### Records to process ###

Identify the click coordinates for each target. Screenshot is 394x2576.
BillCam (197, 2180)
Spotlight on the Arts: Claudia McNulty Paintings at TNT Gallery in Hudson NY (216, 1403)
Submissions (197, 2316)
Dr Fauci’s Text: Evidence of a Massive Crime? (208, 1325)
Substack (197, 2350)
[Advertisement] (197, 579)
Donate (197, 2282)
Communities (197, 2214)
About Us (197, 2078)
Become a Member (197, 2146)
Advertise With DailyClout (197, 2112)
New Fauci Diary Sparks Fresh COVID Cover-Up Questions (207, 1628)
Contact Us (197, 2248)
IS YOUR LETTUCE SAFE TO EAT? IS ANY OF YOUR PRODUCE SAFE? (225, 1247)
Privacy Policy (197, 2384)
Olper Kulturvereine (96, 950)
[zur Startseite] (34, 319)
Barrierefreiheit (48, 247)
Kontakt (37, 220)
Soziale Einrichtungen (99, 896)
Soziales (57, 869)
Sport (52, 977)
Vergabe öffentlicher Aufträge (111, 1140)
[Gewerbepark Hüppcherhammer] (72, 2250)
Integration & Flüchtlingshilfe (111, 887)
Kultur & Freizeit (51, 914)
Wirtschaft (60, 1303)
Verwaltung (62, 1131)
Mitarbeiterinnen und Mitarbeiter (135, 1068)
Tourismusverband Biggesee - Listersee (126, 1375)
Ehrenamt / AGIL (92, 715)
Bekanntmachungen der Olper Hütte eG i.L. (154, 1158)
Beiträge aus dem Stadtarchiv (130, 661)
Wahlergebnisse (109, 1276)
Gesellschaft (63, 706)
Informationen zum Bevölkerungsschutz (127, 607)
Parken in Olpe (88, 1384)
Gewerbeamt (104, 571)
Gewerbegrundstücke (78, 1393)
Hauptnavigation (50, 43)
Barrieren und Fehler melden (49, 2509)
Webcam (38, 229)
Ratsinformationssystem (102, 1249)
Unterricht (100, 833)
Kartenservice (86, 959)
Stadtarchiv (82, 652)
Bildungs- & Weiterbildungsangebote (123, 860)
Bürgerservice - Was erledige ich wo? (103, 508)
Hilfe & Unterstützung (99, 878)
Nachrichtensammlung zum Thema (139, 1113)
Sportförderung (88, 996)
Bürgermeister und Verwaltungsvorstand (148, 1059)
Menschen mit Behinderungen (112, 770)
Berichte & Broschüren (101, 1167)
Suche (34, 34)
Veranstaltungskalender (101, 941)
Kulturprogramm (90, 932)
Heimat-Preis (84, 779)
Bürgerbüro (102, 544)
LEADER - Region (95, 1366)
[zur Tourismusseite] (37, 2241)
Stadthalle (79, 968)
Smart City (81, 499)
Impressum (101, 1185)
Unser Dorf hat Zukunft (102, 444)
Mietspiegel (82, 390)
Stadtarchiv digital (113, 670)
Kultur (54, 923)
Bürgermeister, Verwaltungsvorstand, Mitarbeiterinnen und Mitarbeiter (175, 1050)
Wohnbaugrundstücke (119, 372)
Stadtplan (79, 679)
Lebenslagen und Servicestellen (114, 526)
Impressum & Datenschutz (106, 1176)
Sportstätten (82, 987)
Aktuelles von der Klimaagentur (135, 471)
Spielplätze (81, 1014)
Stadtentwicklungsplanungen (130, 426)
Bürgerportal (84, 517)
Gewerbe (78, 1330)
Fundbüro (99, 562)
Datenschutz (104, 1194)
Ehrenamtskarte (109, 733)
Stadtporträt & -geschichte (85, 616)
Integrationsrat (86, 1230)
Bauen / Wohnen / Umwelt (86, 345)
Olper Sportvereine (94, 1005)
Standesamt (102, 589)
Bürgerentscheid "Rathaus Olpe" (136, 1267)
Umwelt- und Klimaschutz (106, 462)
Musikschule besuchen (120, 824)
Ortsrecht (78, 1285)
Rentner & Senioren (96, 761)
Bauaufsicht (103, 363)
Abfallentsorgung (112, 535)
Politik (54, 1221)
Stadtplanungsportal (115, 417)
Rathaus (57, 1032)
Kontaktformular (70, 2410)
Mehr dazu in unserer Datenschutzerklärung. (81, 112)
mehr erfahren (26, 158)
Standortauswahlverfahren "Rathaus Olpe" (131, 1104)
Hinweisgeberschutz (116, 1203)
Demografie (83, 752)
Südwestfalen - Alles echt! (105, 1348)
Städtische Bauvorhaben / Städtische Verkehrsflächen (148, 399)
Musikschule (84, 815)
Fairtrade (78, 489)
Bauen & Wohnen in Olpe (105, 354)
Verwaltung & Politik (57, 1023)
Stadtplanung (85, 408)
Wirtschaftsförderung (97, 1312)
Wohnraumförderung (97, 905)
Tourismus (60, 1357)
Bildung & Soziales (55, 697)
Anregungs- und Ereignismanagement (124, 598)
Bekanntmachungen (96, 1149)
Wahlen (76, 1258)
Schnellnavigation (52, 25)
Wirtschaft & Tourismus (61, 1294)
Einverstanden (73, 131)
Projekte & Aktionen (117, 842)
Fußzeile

###

Copy all lines of the material above where the string "Bauen" occurs.

Answer space:
Bauen / Wohnen / Umwelt (86, 345)
Bauen & Wohnen in Olpe (105, 354)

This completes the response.